▸ **Given text**:
---------------
Tarradale Through Time Blog
EXCITING DISCOVERIES IN THE BLACK ISLE
by Eric Grant - 13:32 on 22 August 2018
This is a repost with permission of an article that originally appeared in the July/ August 2018 edition of History Scotland magazine.
Recent archaeological discoveries on the Black Isle are rewriting the early prehistory of northern Scotland. Members of the North of Scotland Archaeological Society have been very active in field walking and survey work in the Tarradale area, and particularly in fields occupying raised shorelines (former estuarine terraces and beaches) east of Muir of Ord near the head of the Beauly Firth. Significant finds have been made from field walking including a wide range of flint artefacts, fragments of both stone and bronze axes as well as shards of prehistoric and medieval pottery.
Above: Flint flakes and debitage found by fieldwalking​
Above: Neolithic and bronze age arrowheads
These finds have produced a great deal of data which has been spatially recorded and the patterns emerging from mapping and analysis, along with crop mark evidence from aerial photography, point to a rich multiperiod archaeological heritage in the area. A number of potential archaeological sites has been identified, but because most of the area is good quality agricultural land that is intensively cultivated there are few identifiable remains on the surface, but selective test pitting over the last few years indicates good survival of remains underneath the plough soil. This encouraged the North of Scotland Archaeological Society to initiate a three-year project TARRADALE THROUGH TIME: community archaeology in the Highlands and to apply for funding for a more detailed investigation of some of the identified sites. From the beginning the project has engaged with the local community in order to widen access to heritage and to underline the premise that archaeology belongs to the community and not just to the archaeologists who explore it.
---------------
▸ **Rows**:
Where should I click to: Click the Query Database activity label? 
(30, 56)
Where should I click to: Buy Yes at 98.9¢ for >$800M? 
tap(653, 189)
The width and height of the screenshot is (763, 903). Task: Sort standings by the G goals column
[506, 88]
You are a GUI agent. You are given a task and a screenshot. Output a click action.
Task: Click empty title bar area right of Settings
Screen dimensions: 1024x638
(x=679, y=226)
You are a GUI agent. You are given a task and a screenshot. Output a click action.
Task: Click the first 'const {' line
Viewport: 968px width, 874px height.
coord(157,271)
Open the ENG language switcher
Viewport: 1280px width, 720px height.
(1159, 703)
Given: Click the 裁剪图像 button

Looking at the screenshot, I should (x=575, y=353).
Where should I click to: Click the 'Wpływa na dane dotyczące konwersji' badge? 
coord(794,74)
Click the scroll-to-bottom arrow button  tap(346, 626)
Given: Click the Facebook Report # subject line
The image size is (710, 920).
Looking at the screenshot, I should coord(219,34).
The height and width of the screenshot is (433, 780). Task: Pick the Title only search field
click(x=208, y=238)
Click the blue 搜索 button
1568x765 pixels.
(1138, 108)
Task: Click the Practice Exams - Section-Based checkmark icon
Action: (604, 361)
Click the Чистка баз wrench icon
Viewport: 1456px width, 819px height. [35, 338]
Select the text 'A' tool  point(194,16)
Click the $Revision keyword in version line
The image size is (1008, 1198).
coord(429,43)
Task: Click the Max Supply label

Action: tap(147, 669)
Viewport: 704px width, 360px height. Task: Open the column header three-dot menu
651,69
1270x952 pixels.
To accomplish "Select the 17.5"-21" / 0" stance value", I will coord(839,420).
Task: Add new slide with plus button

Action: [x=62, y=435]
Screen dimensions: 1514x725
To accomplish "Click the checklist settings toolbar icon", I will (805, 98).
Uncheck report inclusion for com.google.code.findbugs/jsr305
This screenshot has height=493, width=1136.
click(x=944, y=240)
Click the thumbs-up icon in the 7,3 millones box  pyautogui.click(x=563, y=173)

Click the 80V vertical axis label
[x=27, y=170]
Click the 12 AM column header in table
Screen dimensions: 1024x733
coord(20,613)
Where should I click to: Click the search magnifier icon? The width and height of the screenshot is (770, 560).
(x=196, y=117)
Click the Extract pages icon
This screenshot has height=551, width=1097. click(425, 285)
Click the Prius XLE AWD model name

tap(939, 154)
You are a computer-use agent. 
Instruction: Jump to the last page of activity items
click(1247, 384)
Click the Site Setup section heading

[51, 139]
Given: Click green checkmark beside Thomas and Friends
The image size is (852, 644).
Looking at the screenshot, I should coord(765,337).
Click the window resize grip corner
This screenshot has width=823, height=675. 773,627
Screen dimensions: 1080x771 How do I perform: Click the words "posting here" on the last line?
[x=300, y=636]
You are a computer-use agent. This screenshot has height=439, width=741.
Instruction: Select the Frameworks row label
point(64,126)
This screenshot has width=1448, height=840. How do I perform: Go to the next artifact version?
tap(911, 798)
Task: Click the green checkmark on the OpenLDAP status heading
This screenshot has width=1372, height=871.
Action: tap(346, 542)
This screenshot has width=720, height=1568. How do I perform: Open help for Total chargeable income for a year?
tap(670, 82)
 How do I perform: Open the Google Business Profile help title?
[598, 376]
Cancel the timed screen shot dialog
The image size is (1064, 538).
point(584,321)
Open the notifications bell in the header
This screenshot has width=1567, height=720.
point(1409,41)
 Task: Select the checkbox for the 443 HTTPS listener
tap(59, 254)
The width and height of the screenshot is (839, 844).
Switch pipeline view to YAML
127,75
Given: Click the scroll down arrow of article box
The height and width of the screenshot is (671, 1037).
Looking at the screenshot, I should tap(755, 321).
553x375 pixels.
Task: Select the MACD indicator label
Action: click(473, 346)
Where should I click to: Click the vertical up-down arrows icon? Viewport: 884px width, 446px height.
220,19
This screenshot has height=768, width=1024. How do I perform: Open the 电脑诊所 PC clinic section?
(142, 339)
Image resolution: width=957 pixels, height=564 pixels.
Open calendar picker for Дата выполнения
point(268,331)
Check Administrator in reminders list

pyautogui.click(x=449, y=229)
---------------
▸ **What is required**:
Return the passage of the Tarradale article starting at "Recent archaeological discoveries" and ending at "and medieval pottery.", copied word for word. The lines have no connection to the Tarradale article.

▸ **Task output**:
Recent archaeological discoveries on the Black Isle are rewriting the early prehistory of northern Scotland. Members of the North of Scotland Archaeological Society have been very active in field walking and survey work in the Tarradale area, and particularly in fields occupying raised shorelines (former estuarine terraces and beaches) east of Muir of Ord near the head of the Beauly Firth. Significant finds have been made from field walking including a wide range of flint artefacts, fragments of both stone and bronze axes as well as shards of prehistoric and medieval pottery.